Posted on: Thursday, February 26, 2004

California pension fund says it won't back Eisner

By Gary Gentile
Associated Press

LOS ANGELES — Embattled Walt Disney Co. CEO Michael Eisner lost the support yesterday of the nation's largest public pension fund, a big Disney investor that called his performance "dismal" and said it was withholding its votes for his re-election to the company's board.

The California Public Employees' Retirement System said it no longer has confidence in Eisner's long-term strategic vision.

"We have lost complete confidence in Mr. Eisner's strategic vision and leadership in creating shareholder value in the company," said Sean Harrigan, president of the CalPERS board of administration.

CalPERS is the 29th single largest shareholder of Disney, with 9.9 million shares. Its announcement came hours after Glass Lewis & Co., a San Francisco-based research firm that advises institutional shareholders, recommended that holders of Disney stock withhold their votes for Eisner.

The recommendation and CalPERS' announcement both gave strength to efforts by former board members Stanley Gold and Roy E. Disney to oust Eisner.

"The Disney board has been notoriously insular, famously gullible and blindly loyal to Mr. Eisner," Glass Lewis said in a report released yesterday. "In our view, Disney's board has come a long way, but not far enough.

"More importantly, shareholder interests are best served by a board that is on notice that shareholders are watching and have not forgotten past indiscretions."

Disney did not immediately return a call seeking comment.

The proxy firm Institutional Shareholder Services recommended two weeks ago that shareholders withhold their votes from Eisner.

"At the end of the day, all roads lead back to Eisner," the ISS report said.

Gold and Disney have mounted an aggressive campaign to persuade shareholders to withhold votes from Eisner and three other board members at Disney's annual meeting March 3 in Philadelphia.

The two say Eisner has mismanaged the company since 1994 and acted to squelch board criticism. They also say that board members have lacked independence.

Eisner has been chief executive since 1984.

Cable television giant Comcast Corp. made a takeover bid for Disney on Feb. 11. The Disney board unanimously rejected the offer as too low and expressed support for Disney's current management.

▶ Dataset section:

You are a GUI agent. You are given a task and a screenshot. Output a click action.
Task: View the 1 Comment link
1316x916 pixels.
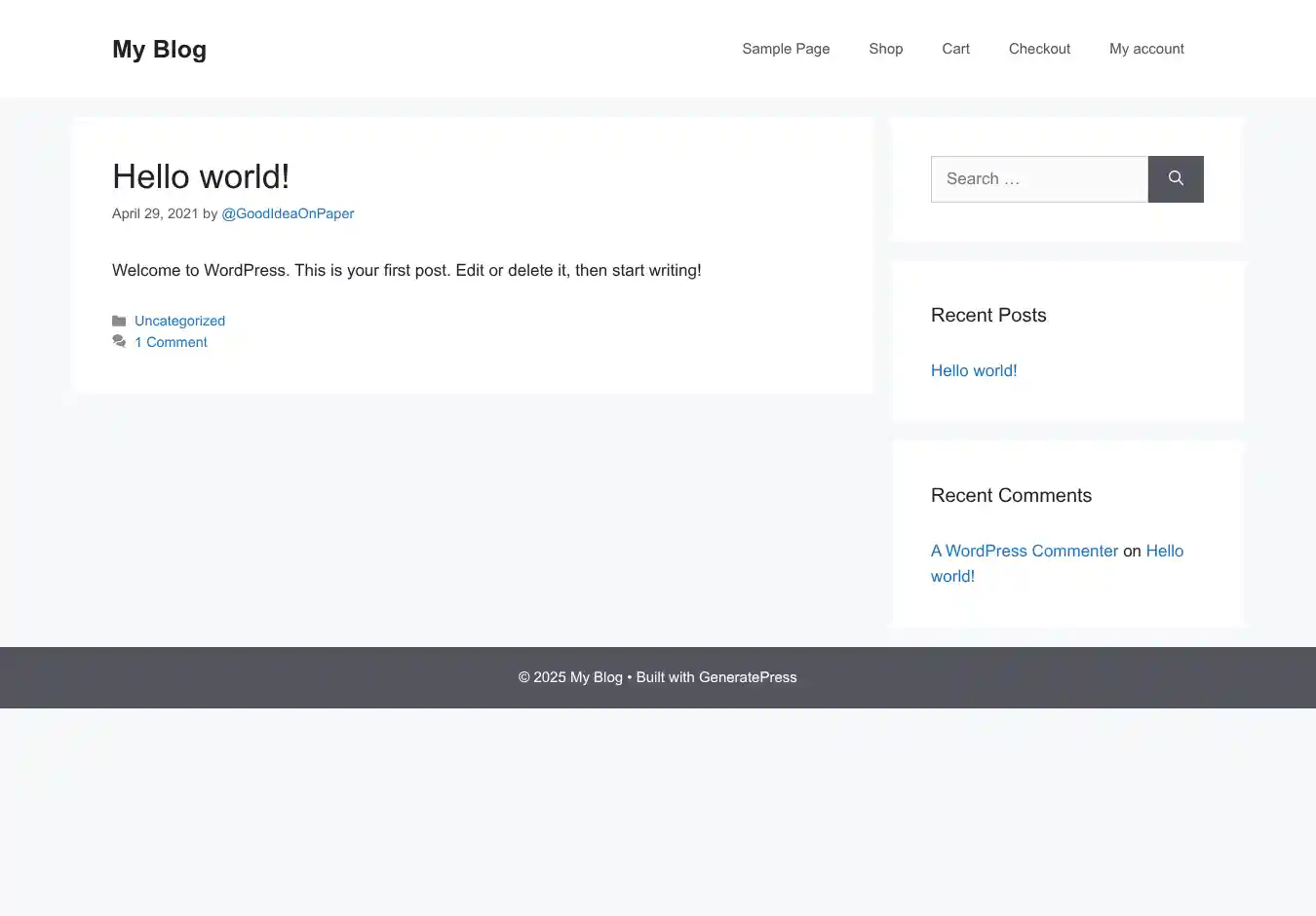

▶ Written instruction 1:
For the news article about CalPERS and Michael Eisner, decide whether each statement agrees with it. Answer yes or no for each and quote the words of the article that settle it.
(a) CalPERS owns 9.9 million Disney shares.
(b) Disney's annual meeting was to be held in Los Angeles.
(c) The Disney board accepted Comcast's takeover offer.
▶ Written instruction 2: According to the news article about CalPERS and Michael Eisner, since what year has Eisner been Disney's chief executive?
▶ Written instruction 3: Continue the news article about CalPERS withholding its votes from Michael Eisner, starting after its final sentence.
The lines are not needed for anything here.

▶ Task output 1:
(a) Yes: "CalPERS is the 29th single largest shareholder of Disney, with 9.9 million shares."
(b) No: "at Disney's annual meeting March 3 in Philadelphia."
(c) No: "The Disney board unanimously rejected the offer as too low"

▶ Task output 2: Since 1984.

▶ Task output 3:
The Glass Lewis report made reference to a lawsuit brought on behalf of shareholders against the Disney board stemming from the departure of Michael Ovitz as Disney president in 1996 after serving less than two years.

The lawsuit challenges the severance package Disney paid to Ovitz and alleges Eisner put his friendship with Ovitz over his fiduciary responsibility to the company.

Ovitz received a cash payout of $38 million and shares valued at around $100 million.

The report also mentions a Securities and Exchange Commission investigation into Disney's failure to disclose information on a timely basis about possible conflicts of interest of several directors. The information eventually was disclosed, and Disney recently said it is negotiating a settlement with the SEC.

"Whatever the outcome of the investigation, it is clear it took several tries during 2002 for the company to disclose fully all relevant information about the independence of its investors," the report said.

"We believe this disclosure obligation is paramount to shareholder interests, and the responsibility for ensuring it is carried out falls to the chairman of the board and the CEO."

Glass Lewis also recommended shareholders withhold votes from board members George Mitchell and Gary Wilson.

Glass Lewis recently hosted two conference calls, one with Gold and Roy Disney, and the other, just this week, with Eisner and several board members.